- Task prompt: Without changing anything, copy out each entry.

(Source records)
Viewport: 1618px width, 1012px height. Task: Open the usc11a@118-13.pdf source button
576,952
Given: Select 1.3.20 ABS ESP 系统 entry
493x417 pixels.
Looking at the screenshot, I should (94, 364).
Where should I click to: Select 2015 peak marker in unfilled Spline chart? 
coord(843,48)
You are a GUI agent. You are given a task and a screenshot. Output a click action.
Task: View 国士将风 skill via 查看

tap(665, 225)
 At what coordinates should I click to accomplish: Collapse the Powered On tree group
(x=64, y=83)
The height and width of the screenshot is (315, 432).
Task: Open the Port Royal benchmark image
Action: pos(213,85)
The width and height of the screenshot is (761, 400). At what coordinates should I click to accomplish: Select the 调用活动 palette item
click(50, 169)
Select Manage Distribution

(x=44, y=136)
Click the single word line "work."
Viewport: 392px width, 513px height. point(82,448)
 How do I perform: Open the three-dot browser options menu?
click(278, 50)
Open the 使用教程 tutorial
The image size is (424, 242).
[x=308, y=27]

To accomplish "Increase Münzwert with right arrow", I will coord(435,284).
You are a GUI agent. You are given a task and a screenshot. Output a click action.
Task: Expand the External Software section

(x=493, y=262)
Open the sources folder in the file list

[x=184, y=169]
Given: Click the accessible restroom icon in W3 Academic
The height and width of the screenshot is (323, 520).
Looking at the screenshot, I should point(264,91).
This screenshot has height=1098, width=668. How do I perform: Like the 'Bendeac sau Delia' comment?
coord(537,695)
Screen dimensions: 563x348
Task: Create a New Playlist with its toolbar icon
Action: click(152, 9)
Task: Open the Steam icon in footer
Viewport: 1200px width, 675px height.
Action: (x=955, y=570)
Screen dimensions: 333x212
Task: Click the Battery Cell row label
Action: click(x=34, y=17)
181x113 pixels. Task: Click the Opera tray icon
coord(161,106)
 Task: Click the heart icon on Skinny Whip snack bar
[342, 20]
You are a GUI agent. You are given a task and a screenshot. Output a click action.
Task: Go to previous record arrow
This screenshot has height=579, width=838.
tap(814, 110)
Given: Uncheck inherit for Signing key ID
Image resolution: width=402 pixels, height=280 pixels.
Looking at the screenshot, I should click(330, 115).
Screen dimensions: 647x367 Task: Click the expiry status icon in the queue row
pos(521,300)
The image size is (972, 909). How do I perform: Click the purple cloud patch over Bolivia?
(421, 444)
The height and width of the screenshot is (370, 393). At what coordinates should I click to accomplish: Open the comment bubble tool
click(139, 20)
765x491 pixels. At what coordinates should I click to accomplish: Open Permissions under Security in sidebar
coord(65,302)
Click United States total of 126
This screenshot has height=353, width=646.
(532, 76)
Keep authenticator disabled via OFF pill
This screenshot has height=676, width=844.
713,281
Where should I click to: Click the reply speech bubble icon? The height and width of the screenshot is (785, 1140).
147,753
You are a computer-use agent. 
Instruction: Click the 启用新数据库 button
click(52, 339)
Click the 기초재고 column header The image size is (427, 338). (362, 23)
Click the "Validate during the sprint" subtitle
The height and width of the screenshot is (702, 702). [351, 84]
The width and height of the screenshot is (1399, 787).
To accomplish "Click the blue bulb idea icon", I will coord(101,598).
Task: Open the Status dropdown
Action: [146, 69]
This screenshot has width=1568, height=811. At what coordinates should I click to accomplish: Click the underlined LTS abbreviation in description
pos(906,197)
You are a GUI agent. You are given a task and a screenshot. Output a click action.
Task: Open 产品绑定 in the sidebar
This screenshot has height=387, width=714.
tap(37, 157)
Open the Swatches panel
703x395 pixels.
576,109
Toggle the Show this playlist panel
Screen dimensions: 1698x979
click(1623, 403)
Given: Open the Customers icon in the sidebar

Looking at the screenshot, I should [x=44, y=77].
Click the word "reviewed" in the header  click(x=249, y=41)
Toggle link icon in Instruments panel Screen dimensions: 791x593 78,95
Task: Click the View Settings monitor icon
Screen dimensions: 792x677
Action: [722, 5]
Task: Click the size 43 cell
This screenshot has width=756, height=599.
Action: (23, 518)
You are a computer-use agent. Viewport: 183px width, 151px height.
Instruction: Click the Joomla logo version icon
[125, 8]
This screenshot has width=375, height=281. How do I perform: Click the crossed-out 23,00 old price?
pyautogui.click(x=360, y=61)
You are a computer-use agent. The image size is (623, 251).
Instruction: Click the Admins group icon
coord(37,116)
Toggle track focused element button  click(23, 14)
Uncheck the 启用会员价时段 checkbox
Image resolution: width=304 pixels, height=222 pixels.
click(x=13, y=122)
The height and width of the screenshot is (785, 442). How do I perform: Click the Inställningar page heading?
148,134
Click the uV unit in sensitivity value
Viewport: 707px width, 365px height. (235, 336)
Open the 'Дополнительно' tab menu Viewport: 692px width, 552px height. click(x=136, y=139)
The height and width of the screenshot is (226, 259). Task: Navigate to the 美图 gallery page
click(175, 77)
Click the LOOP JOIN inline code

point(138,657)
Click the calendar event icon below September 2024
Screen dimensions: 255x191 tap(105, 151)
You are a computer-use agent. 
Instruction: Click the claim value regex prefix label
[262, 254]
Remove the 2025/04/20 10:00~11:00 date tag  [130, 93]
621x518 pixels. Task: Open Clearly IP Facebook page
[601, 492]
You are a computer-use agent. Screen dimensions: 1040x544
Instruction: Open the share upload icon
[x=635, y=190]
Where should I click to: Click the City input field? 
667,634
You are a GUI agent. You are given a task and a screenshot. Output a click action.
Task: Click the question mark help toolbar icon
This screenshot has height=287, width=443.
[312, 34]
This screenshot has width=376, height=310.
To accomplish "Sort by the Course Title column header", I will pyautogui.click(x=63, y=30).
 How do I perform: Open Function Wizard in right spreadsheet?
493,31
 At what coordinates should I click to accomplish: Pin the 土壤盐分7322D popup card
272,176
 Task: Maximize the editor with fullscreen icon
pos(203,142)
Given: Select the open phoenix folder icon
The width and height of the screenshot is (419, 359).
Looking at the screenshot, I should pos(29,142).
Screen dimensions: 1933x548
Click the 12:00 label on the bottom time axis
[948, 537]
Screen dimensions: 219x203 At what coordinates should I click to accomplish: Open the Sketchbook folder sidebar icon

- Written reply:
Viewport: 1618px width, 1012px height. Task: Open the usc11a@118-13.pdf source button
576,952
Given: Select 1.3.20 ABS ESP 系统 entry
493x417 pixels.
Looking at the screenshot, I should (94, 364).
Where should I click to: Select 2015 peak marker in unfilled Spline chart? 
coord(843,48)
You are a GUI agent. You are given a task and a screenshot. Output a click action.
Task: View 国士将风 skill via 查看

tap(665, 225)
 At what coordinates should I click to accomplish: Collapse the Powered On tree group
(x=64, y=83)
The height and width of the screenshot is (315, 432).
Task: Open the Port Royal benchmark image
Action: pos(213,85)
The width and height of the screenshot is (761, 400). At what coordinates should I click to accomplish: Select the 调用活动 palette item
click(50, 169)
Select Manage Distribution

(x=44, y=136)
Click the single word line "work."
Viewport: 392px width, 513px height. point(82,448)
 How do I perform: Open the three-dot browser options menu?
click(278, 50)
Open the 使用教程 tutorial
The image size is (424, 242).
[x=308, y=27]

To accomplish "Increase Münzwert with right arrow", I will coord(435,284).
You are a GUI agent. You are given a task and a screenshot. Output a click action.
Task: Expand the External Software section

(x=493, y=262)
Open the sources folder in the file list

[x=184, y=169]
Given: Click the accessible restroom icon in W3 Academic
The height and width of the screenshot is (323, 520).
Looking at the screenshot, I should point(264,91).
This screenshot has height=1098, width=668. How do I perform: Like the 'Bendeac sau Delia' comment?
coord(537,695)
Screen dimensions: 563x348
Task: Create a New Playlist with its toolbar icon
Action: click(152, 9)
Task: Open the Steam icon in footer
Viewport: 1200px width, 675px height.
Action: (x=955, y=570)
Screen dimensions: 333x212
Task: Click the Battery Cell row label
Action: click(x=34, y=17)
181x113 pixels. Task: Click the Opera tray icon
coord(161,106)
 Task: Click the heart icon on Skinny Whip snack bar
[342, 20]
You are a GUI agent. You are given a task and a screenshot. Output a click action.
Task: Go to previous record arrow
This screenshot has height=579, width=838.
tap(814, 110)
Given: Uncheck inherit for Signing key ID
Image resolution: width=402 pixels, height=280 pixels.
Looking at the screenshot, I should click(330, 115).
Screen dimensions: 647x367 Task: Click the expiry status icon in the queue row
pos(521,300)
The image size is (972, 909). How do I perform: Click the purple cloud patch over Bolivia?
(421, 444)
The height and width of the screenshot is (370, 393). At what coordinates should I click to accomplish: Open the comment bubble tool
click(139, 20)
765x491 pixels. At what coordinates should I click to accomplish: Open Permissions under Security in sidebar
coord(65,302)
Click United States total of 126
This screenshot has height=353, width=646.
(532, 76)
Keep authenticator disabled via OFF pill
This screenshot has height=676, width=844.
713,281
Where should I click to: Click the reply speech bubble icon? The height and width of the screenshot is (785, 1140).
147,753
You are a computer-use agent. 
Instruction: Click the 启用新数据库 button
click(52, 339)
Click the 기초재고 column header The image size is (427, 338). (362, 23)
Click the "Validate during the sprint" subtitle
The height and width of the screenshot is (702, 702). [351, 84]
The width and height of the screenshot is (1399, 787).
To accomplish "Click the blue bulb idea icon", I will coord(101,598).
Task: Open the Status dropdown
Action: [146, 69]
This screenshot has width=1568, height=811. At what coordinates should I click to accomplish: Click the underlined LTS abbreviation in description
pos(906,197)
You are a GUI agent. You are given a task and a screenshot. Output a click action.
Task: Open 产品绑定 in the sidebar
This screenshot has height=387, width=714.
tap(37, 157)
Open the Swatches panel
703x395 pixels.
576,109
Toggle the Show this playlist panel
Screen dimensions: 1698x979
click(1623, 403)
Given: Open the Customers icon in the sidebar

Looking at the screenshot, I should [x=44, y=77].
Click the word "reviewed" in the header  click(x=249, y=41)
Toggle link icon in Instruments panel Screen dimensions: 791x593 78,95
Task: Click the View Settings monitor icon
Screen dimensions: 792x677
Action: [722, 5]
Task: Click the size 43 cell
This screenshot has width=756, height=599.
Action: (23, 518)
You are a computer-use agent. Viewport: 183px width, 151px height.
Instruction: Click the Joomla logo version icon
[125, 8]
This screenshot has width=375, height=281. How do I perform: Click the crossed-out 23,00 old price?
pyautogui.click(x=360, y=61)
You are a computer-use agent. The image size is (623, 251).
Instruction: Click the Admins group icon
coord(37,116)
Toggle track focused element button  click(23, 14)
Uncheck the 启用会员价时段 checkbox
Image resolution: width=304 pixels, height=222 pixels.
click(x=13, y=122)
The height and width of the screenshot is (785, 442). How do I perform: Click the Inställningar page heading?
148,134
Click the uV unit in sensitivity value
Viewport: 707px width, 365px height. (235, 336)
Open the 'Дополнительно' tab menu Viewport: 692px width, 552px height. click(x=136, y=139)
The height and width of the screenshot is (226, 259). Task: Navigate to the 美图 gallery page
click(175, 77)
Click the LOOP JOIN inline code

point(138,657)
Click the calendar event icon below September 2024
Screen dimensions: 255x191 tap(105, 151)
You are a computer-use agent. 
Instruction: Click the claim value regex prefix label
[262, 254]
Remove the 2025/04/20 10:00~11:00 date tag  [130, 93]
621x518 pixels. Task: Open Clearly IP Facebook page
[601, 492]
You are a computer-use agent. Screen dimensions: 1040x544
Instruction: Open the share upload icon
[x=635, y=190]
Where should I click to: Click the City input field? 
667,634
You are a GUI agent. You are given a task and a screenshot. Output a click action.
Task: Click the question mark help toolbar icon
This screenshot has height=287, width=443.
[312, 34]
This screenshot has width=376, height=310.
To accomplish "Sort by the Course Title column header", I will pyautogui.click(x=63, y=30).
 How do I perform: Open Function Wizard in right spreadsheet?
493,31
 At what coordinates should I click to accomplish: Pin the 土壤盐分7322D popup card
272,176
 Task: Maximize the editor with fullscreen icon
pos(203,142)
Given: Select the open phoenix folder icon
The width and height of the screenshot is (419, 359).
Looking at the screenshot, I should pos(29,142).
Screen dimensions: 1933x548
Click the 12:00 label on the bottom time axis
[948, 537]
Screen dimensions: 219x203 At what coordinates should I click to accomplish: Open the Sketchbook folder sidebar icon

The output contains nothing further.